**WHAT THIS TASK INVOLVES:** Without any omission, reproduce the records that follow.

**INPUT DATA:**

= = = =

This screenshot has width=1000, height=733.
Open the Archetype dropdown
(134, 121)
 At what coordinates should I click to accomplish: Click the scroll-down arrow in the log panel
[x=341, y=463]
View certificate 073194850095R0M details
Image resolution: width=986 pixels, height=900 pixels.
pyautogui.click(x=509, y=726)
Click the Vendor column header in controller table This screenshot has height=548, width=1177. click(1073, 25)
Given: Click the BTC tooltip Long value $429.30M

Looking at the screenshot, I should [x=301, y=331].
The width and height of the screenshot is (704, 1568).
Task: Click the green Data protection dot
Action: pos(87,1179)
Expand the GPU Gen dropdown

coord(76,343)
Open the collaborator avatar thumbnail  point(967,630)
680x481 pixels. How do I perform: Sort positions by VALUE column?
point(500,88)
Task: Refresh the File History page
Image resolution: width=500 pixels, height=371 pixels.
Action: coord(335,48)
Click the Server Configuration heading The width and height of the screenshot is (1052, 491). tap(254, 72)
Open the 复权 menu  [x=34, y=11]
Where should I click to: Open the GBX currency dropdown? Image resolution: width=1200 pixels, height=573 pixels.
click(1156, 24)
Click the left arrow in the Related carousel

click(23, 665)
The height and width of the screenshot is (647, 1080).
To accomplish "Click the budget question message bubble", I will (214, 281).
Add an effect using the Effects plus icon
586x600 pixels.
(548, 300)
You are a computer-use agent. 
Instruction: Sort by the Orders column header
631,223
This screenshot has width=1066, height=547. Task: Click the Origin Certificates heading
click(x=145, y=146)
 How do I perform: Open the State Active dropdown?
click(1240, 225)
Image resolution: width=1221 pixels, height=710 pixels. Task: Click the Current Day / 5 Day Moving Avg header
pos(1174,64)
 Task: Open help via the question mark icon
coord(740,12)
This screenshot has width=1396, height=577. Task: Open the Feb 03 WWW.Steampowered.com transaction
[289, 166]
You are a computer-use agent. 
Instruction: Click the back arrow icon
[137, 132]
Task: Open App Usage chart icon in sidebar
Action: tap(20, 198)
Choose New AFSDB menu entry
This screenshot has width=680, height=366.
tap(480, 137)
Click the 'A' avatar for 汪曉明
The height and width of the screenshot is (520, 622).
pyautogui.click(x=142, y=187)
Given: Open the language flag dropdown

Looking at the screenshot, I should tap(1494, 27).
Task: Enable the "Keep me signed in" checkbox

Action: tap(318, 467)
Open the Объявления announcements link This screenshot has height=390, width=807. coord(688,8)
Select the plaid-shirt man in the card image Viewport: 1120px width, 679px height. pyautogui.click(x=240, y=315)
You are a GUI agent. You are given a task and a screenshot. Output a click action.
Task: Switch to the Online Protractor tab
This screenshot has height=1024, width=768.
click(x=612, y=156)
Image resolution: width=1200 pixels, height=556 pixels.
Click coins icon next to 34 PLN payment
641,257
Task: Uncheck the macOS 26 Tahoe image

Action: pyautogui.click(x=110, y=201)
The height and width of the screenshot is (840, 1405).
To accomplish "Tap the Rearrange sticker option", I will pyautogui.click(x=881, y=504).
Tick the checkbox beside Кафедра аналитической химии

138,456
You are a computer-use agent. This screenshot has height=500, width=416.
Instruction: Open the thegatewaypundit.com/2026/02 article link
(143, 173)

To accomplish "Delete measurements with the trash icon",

= = = =

**TASK RESULT:**
This screenshot has width=1000, height=733.
Open the Archetype dropdown
(134, 121)
 At what coordinates should I click to accomplish: Click the scroll-down arrow in the log panel
[x=341, y=463]
View certificate 073194850095R0M details
Image resolution: width=986 pixels, height=900 pixels.
pyautogui.click(x=509, y=726)
Click the Vendor column header in controller table This screenshot has height=548, width=1177. click(1073, 25)
Given: Click the BTC tooltip Long value $429.30M

Looking at the screenshot, I should [x=301, y=331].
The width and height of the screenshot is (704, 1568).
Task: Click the green Data protection dot
Action: pos(87,1179)
Expand the GPU Gen dropdown

coord(76,343)
Open the collaborator avatar thumbnail  point(967,630)
680x481 pixels. How do I perform: Sort positions by VALUE column?
point(500,88)
Task: Refresh the File History page
Image resolution: width=500 pixels, height=371 pixels.
Action: coord(335,48)
Click the Server Configuration heading The width and height of the screenshot is (1052, 491). tap(254, 72)
Open the 复权 menu  [x=34, y=11]
Where should I click to: Open the GBX currency dropdown? Image resolution: width=1200 pixels, height=573 pixels.
click(1156, 24)
Click the left arrow in the Related carousel

click(23, 665)
The height and width of the screenshot is (647, 1080).
To accomplish "Click the budget question message bubble", I will (214, 281).
Add an effect using the Effects plus icon
586x600 pixels.
(548, 300)
You are a computer-use agent. 
Instruction: Sort by the Orders column header
631,223
This screenshot has width=1066, height=547. Task: Click the Origin Certificates heading
click(x=145, y=146)
 How do I perform: Open the State Active dropdown?
click(1240, 225)
Image resolution: width=1221 pixels, height=710 pixels. Task: Click the Current Day / 5 Day Moving Avg header
pos(1174,64)
 Task: Open help via the question mark icon
coord(740,12)
This screenshot has width=1396, height=577. Task: Open the Feb 03 WWW.Steampowered.com transaction
[289, 166]
You are a computer-use agent. 
Instruction: Click the back arrow icon
[137, 132]
Task: Open App Usage chart icon in sidebar
Action: tap(20, 198)
Choose New AFSDB menu entry
This screenshot has width=680, height=366.
tap(480, 137)
Click the 'A' avatar for 汪曉明
The height and width of the screenshot is (520, 622).
pyautogui.click(x=142, y=187)
Given: Open the language flag dropdown

Looking at the screenshot, I should tap(1494, 27).
Task: Enable the "Keep me signed in" checkbox

Action: tap(318, 467)
Open the Объявления announcements link This screenshot has height=390, width=807. coord(688,8)
Select the plaid-shirt man in the card image Viewport: 1120px width, 679px height. pyautogui.click(x=240, y=315)
You are a GUI agent. You are given a task and a screenshot. Output a click action.
Task: Switch to the Online Protractor tab
This screenshot has height=1024, width=768.
click(x=612, y=156)
Image resolution: width=1200 pixels, height=556 pixels.
Click coins icon next to 34 PLN payment
641,257
Task: Uncheck the macOS 26 Tahoe image

Action: pyautogui.click(x=110, y=201)
The height and width of the screenshot is (840, 1405).
To accomplish "Tap the Rearrange sticker option", I will pyautogui.click(x=881, y=504).
Tick the checkbox beside Кафедра аналитической химии

138,456
You are a computer-use agent. This screenshot has height=500, width=416.
Instruction: Open the thegatewaypundit.com/2026/02 article link
(143, 173)

To accomplish "Delete measurements with the trash icon",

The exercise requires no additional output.